Max’s first stint as JA BizTown mayor came after an “all-out” campaign, even though he had no idea what a mayor actually did. He even put together a PowerPoint® presentation as part of his campaign, coining the slogan, “Take It to the Max!”
His second year, he again ran for and won the role of mayor. (He confides that during his third year at the camp, it was suggested that he might want to give other kids a shot at the job, and he instead happily accepted the post of JA BizTown radio announcer and DJ.)
As he talks, Max and his father, David, a former professional speaker and stand-up comedian-turned-stockbroker, continually trade wisecracks across the table. Both father and son agree that the JA BizTown experiences and later JA opportunities Max has had, including speaking publicly at the JA board meetings and participating in the JA Business Hall of Fame, have been transformative.
Both also think that JA has given Max important real-life successes that he may have missed out on otherwise. In fact, Max is candid about his sometimes-disappointing experiences in his regular public school setting.
“I don’t fit in real well at school,” he says with a shrug. “I’m just kind of a different person. I moved here from Seattle when I was 5, and although everybody was starting fresh in kindergarten, I still felt a little out of place. I was a little different and I had some problems and I didn’t feel very comfortable here until I was in fourth grade. By then, everyone’s already made their friends and decided who’s popular and who’s not. If you go to the same school for eight years, that’s set in stone by third grade.”

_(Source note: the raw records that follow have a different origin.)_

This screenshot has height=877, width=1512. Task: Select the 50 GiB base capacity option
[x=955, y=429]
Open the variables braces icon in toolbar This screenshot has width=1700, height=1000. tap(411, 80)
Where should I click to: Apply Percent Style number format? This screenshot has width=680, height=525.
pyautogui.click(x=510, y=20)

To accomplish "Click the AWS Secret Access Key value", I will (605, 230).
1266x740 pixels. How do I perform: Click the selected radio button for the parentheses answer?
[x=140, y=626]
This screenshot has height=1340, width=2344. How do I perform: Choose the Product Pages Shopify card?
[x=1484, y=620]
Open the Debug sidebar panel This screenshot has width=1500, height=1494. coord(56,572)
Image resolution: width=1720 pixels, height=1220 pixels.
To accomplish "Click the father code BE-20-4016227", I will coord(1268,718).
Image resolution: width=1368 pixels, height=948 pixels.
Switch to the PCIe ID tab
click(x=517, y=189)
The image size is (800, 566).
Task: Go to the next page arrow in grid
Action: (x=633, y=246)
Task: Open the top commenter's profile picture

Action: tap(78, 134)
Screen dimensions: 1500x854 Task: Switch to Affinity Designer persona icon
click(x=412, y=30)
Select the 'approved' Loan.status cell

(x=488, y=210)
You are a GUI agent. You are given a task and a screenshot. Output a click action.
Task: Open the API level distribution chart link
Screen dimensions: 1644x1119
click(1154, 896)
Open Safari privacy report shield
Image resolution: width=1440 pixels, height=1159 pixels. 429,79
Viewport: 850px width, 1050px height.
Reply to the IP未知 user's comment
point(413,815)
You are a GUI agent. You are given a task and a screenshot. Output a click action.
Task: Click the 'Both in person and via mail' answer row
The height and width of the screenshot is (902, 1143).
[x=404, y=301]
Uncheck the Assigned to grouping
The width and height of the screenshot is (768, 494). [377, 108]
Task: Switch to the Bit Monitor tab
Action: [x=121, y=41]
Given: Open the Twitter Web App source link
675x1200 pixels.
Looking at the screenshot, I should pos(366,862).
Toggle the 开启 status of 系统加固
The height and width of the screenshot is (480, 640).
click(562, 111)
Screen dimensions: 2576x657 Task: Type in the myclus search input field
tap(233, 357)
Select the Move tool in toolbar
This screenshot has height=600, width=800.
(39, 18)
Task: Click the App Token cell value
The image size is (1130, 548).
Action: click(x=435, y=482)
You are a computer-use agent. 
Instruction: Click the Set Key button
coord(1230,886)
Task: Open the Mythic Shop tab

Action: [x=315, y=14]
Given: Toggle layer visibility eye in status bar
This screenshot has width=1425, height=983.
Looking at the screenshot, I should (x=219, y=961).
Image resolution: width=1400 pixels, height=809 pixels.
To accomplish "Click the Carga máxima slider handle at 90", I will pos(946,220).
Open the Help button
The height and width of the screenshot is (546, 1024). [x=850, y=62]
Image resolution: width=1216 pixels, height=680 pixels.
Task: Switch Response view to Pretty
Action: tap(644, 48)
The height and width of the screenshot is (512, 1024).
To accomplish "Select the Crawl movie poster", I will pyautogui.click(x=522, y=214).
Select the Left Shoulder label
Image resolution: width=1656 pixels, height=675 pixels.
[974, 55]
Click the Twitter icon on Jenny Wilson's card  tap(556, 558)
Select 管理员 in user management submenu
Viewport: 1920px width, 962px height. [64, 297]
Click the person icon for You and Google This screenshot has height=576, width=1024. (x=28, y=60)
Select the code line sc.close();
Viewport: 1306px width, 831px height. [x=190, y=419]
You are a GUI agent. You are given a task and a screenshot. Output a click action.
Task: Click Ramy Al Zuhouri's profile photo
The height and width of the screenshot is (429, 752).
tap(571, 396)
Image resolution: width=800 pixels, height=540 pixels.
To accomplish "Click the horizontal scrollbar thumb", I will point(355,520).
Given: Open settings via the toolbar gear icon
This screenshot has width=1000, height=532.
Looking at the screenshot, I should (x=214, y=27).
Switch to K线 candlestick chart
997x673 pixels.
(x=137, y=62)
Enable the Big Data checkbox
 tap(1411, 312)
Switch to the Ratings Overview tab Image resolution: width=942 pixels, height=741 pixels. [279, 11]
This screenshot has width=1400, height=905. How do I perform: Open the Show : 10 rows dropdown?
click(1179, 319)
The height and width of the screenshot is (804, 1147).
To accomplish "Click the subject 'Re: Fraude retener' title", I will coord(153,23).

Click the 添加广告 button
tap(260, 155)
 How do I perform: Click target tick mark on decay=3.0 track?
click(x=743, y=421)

Part of the reason Max felt different at school is that he has a mild case of Tourette’s Syndrome, a neurological disorder that generally starts in childhood and which causes involuntary muscle movements. In Max’s case, the Tourette’s manifests partly as rapid blinking, and occasional squirming in his chair, but even as his muscles twitch, his bright blue-green gaze stays locked squarely on his visitor. He speaks matter-of-factly about the issue, which he acknowledges but which he doesn’t view as something that will affect his admittedly big plans. In fact, he’s spoken publicly to groups in the past to educate people on the subject of Tourette’s.
“Now with [going to] my new school, I know myself better, I’ve figured myself out more, and I know my personality,” Max says about looking forward to the new school year. “With going to a new high school, I can go in there and have a fresh start and say, ‘This is what I’m like.’”
David Goldman both fully encourages Max’ ambitions and displays evident pride in his accomplishments.
“When he’s on stage, he’s bold, he’s fearless, he’s engaging,” says David. In fact, the former comedian admits that he’s always thought he and his son could perform a stand-up routine together, but on the one occasion when they did perform, “It was stand-up, but it wasn’t what I envisioned. He was the lovable, endearing guy and I had to be the straight man,” he says shaking his head.
Asked about what he thinks the biggest benefit of JA is, Max thinks for a moment before he responds.
“I learned a lot,” he says. “I learned how to help run a community. I’ve always wanted to start a business, and still do. I guess I’m running sort of a freelance thing now…with my public speaking.
“[JA] is about giving opportunities to kids that don’t have them. And with JA, they don’t just say ‘See ya!’ at the end of the camp. If you’re interested, they’ll keep on giving you opportunities, like they have with me. They’ve given me these opportunities and these baby steps and they’ve helped me grow as a person and as a speaker.